When Leo first introduced the coresight-cpu-debug driver in June
crash_smp_send_stop() wasn't resolving to anything. As part of the
panic notifier chain the driver was receiving a notification and
setting the COREPURQ and CORENPDRQ in register EDPCR for each CPU.
That was enough for the coresight-cpu-debug driver to do its work
before the CPUs got switched off by operations carried out after calls
to the notifier chain. Firmware in Juno had been implemented to
properly deal with the COREPURQ and CORENPDRQ signals.

I see two ways to deal with this:

1) Set COREPURQ and CORENPDRQ when the crash collection capability is
enabled in the the coresight-cpu-debug driver (either at boot time or
from sysFS). That is easy to do but prevent CPUs from being switched
off as soon as the feature is enabled.

2) Somehow add a mechanism in crash_smp_send_stop() to properly deal
with COREPURQ and CORENPDRQ before the IPIs are sent out. That would
be optimal but the implementation isn't clear to me. Adding something
like coresight_cpu_powerup_rq(mask) before smp_cross_call(...) seems
hackish to me.

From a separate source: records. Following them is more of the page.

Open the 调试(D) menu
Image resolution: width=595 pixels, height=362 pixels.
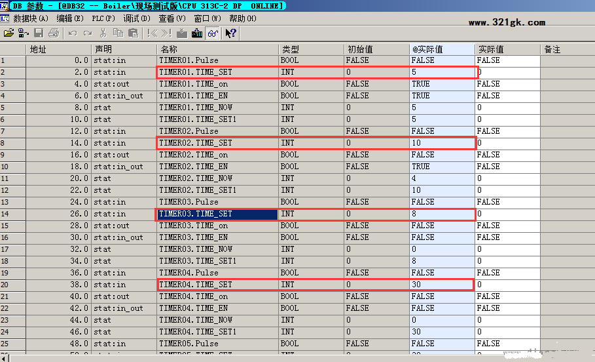[137, 18]
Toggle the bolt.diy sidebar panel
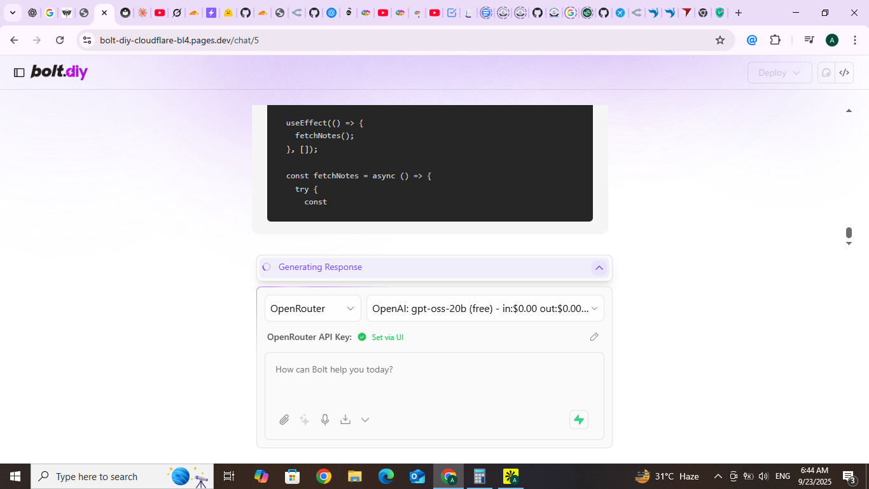This screenshot has height=489, width=869. coord(19,73)
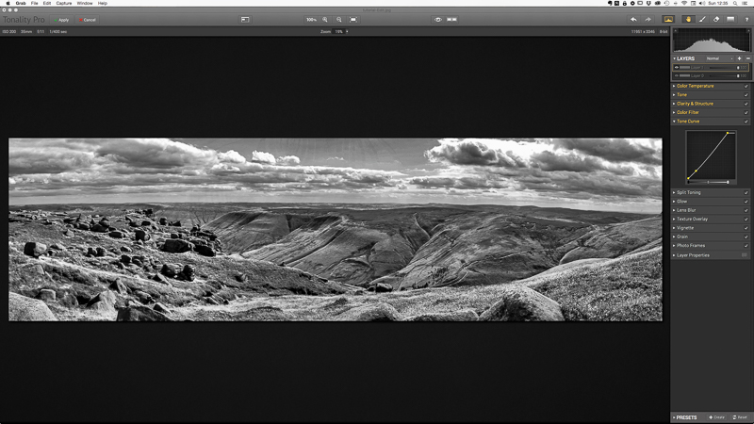Select the eraser tool in toolbar
754x424 pixels.
tap(716, 19)
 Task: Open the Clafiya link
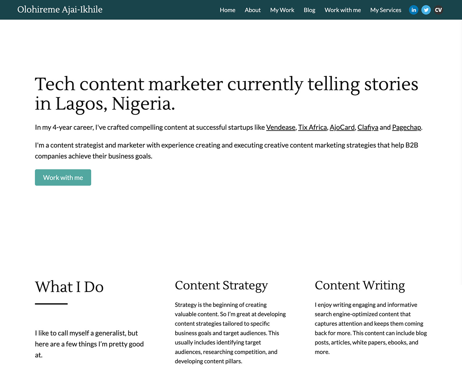click(368, 127)
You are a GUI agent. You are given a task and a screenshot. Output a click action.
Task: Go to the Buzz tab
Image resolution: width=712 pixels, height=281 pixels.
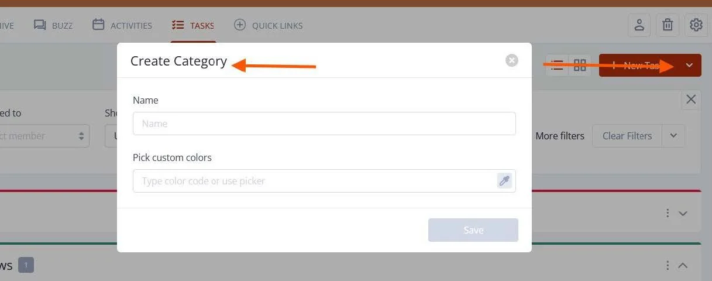tap(53, 25)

On the flip side CoreSigh is found on pretty much all
implementation so my opinion is debatable.

Regards,
Mathieu

>
>
> Thanks,
>
> James
>
>
>> diff --git a/arch/arm64/kernel/smp.c b/arch/arm64/kernel/smp.c
>> index 9f7195a..31dab1f 100644
>> --- a/arch/arm64/kernel/smp.c
>> +++ b/arch/arm64/kernel/smp.c
>> @@ -856,7 +856,7 @@ static void ipi_cpu_crash_stop(unsigned int cpu, struct pt_regs *regs)
>>
>> local_irq_disable();
>>
>> -#ifdef CONFIG_HOTPLUG_CPU
>> +#if defined(CONFIG_HOTPLUG_CPU) && !defined(CONFIG_CORESIGHT_CPU_DEBUG)
>> if (cpu_ops[cpu]->cpu_die)
>> cpu_ops[cpu]->cpu_die(cpu);
>> #endif
>>
>